It can work as long as one person is not a jealous lover or over-protective. This person will make your work-life hell. They'll confront you all the time or make you feel like you can't associate with friends or friendly co-workers who THEY feel may be a threat to the relationship. They'll try to control you at work and talk sh*t when you get home. And, you definitely don't need that in your life.

It can work as long as both partners are strong enough to push aside any advances from other people without the other partner stepping in. And the other partner must have enough trust that his or her mate can handle the situation with class and tact without causing an uproar. The person making the advances may not know that the two are involved. I gave a girl a compliment on her style one day, someone told her boyfriend and he thought I wanted his woman. He started interrogating me. And he was my supervisor! Damned Fool! But, he became one of my good friends too, so... lol. That dumbass.

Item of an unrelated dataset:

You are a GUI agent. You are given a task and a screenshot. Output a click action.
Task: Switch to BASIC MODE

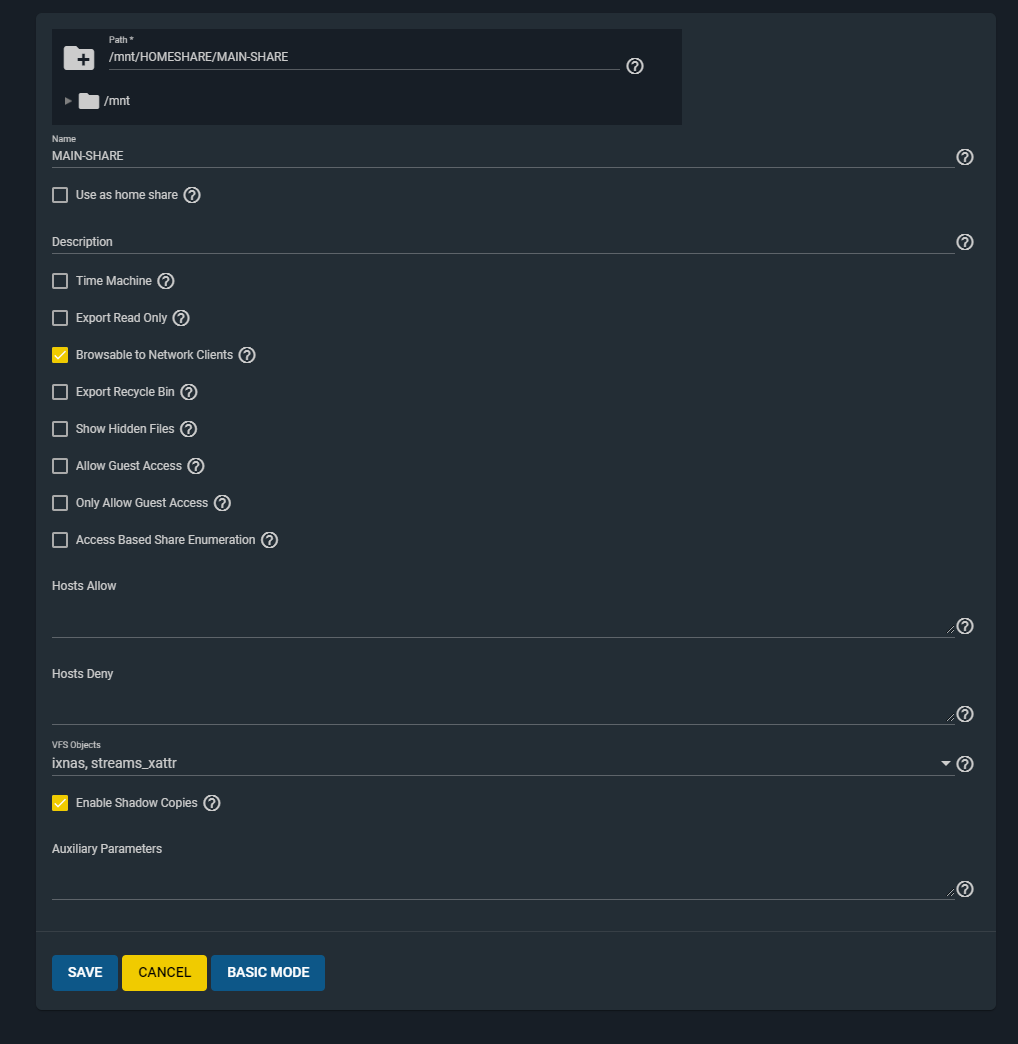tap(268, 973)
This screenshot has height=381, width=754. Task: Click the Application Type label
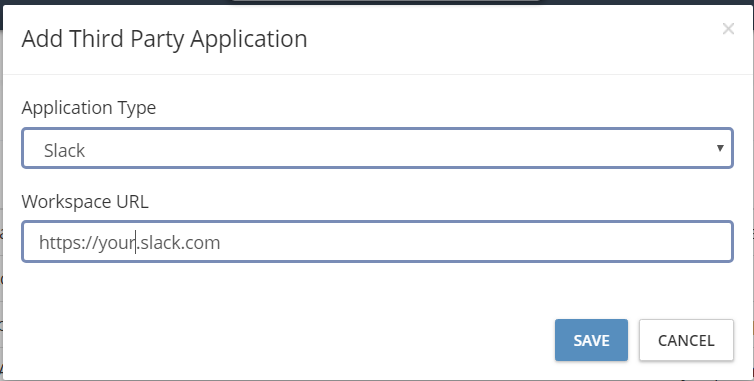point(88,108)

It can work as long as both partners are hard workers or if at least one of the partners is well liked by managemaent. I've heard managers and supervisors talk bad about a co-worker's wife but never confronted her or attacked her simply because her husband was (probably) the hardest working person in the entire complex. It's a shame that dude died from over-working himself. No jokes intended.

It can work as long as both partners are mature enough to know to do their job and not cause strife or grief within the workplace. This situation may lead the other partner getting involved. Then, BOTH partners could be out of job and NOBODY will be able to bring home any bacon. This is also the reason why most companies don't like people getting involved at work.

It can work as long as both partner don't bring their problems from home to the workplace and spite each other or talk about their problems with each other to other co-workers. This will turn the co-workers against the "bad guy" or girl and cause drama for a while. And it might even help cause a break-up. That happened to me. Those chickenheaded hoodrat girls even tried to hook my girl up with some pretty-boy friend of theirs. That really ticked me off. But, as I said, we stayed together for years after that incident.

It can work as long as the partners are honest, committed to each other, devoted, and no one is playing games or flirting with other people. If you decide to date someone on the job, make sure the person you're interested in is not a tease, promiscuous, or someone who loves to flirt with every pretty face he or she sees. That sh*t will drive you crazy. I've seen this happen on the job before and it turned into a love triangle that caused two people to get fired.

It can work if the partners work in different departments.

Sometimes working different shifts has it's drawbacks because you know you won't see much of each other except on days off or for a few hours each day - this can lead to loneliness for one of the partners.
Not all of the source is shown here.